Autel

Publié le par anne

Combien de fois ai-je regardé cet autel en souhaitant m'y blottir? Des milliers de fois. Ces mains m'attiraient. J'avais la certitude que là rien ne pourrait m'arriver de mal, que je ne pourrais pas souffrir. Déjà parce que je serais cachée aux yeux du monde. Et puis blottie comme un foetus dans ces mains immenses, je pourrais  regarder de loin ce monde que je trouvais terrifiant. Un toit au-dessus de moi, l'autel. Les mains sous moi, me portant délicatement. Car le marbre de la table repose sur le bout des doigts, comme un effleurement. Je crois que j'avais envie d'être effleurée par la Vie pour une fois.

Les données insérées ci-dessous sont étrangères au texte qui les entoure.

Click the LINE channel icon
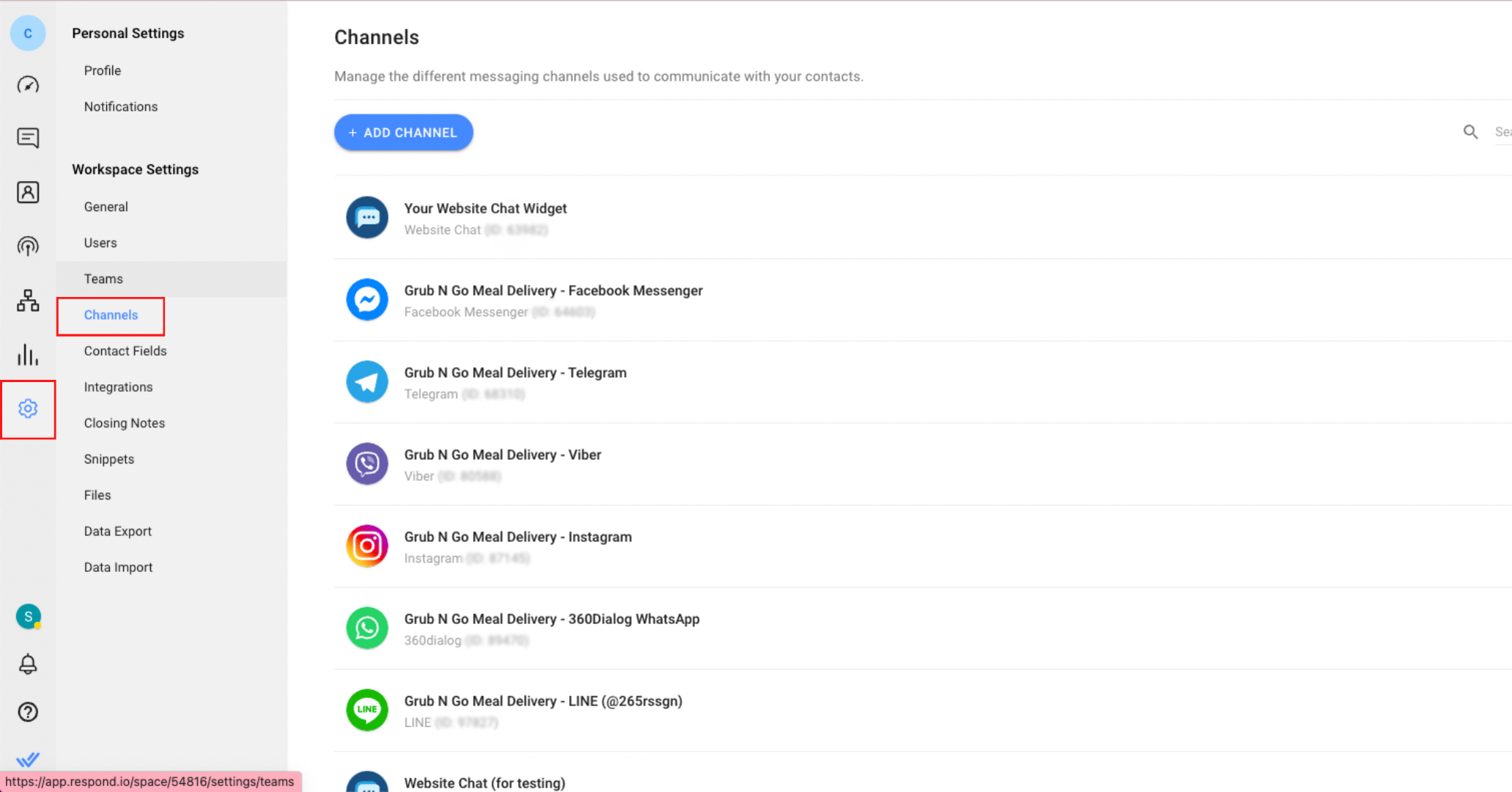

Finalement je ne l'ai jamais fait. J'ai grandi. Il y a une semaine je suis retournée dans cette église. Cela faisait bien des années qu'elle s'était installée dans un coin de ma mémoire. Là j'ai gravi les marches  inégales en courant, je suis rentrée dans la fraîcheur douce. Les mains étaient toujours  là. Je me suis accroupie. Et j'ai posé une de mes mains dans une des mains. Instantanément j'étais l'enfant perdue qui posait  sa main dans la main de sa mère, avec confiance. Là je pouvais  partir à la rencontre du monde sans crainte. Le bronze était doux, un peu froid.Je suis sortie et j'ai retrouvé le père Jean Lacouture, tendu au bout de ses 82 ans. Il m'a appris qu'il s'agit de mains de femmes.  Les mains de la Vierge Marie, les main de toutes les mères du monde.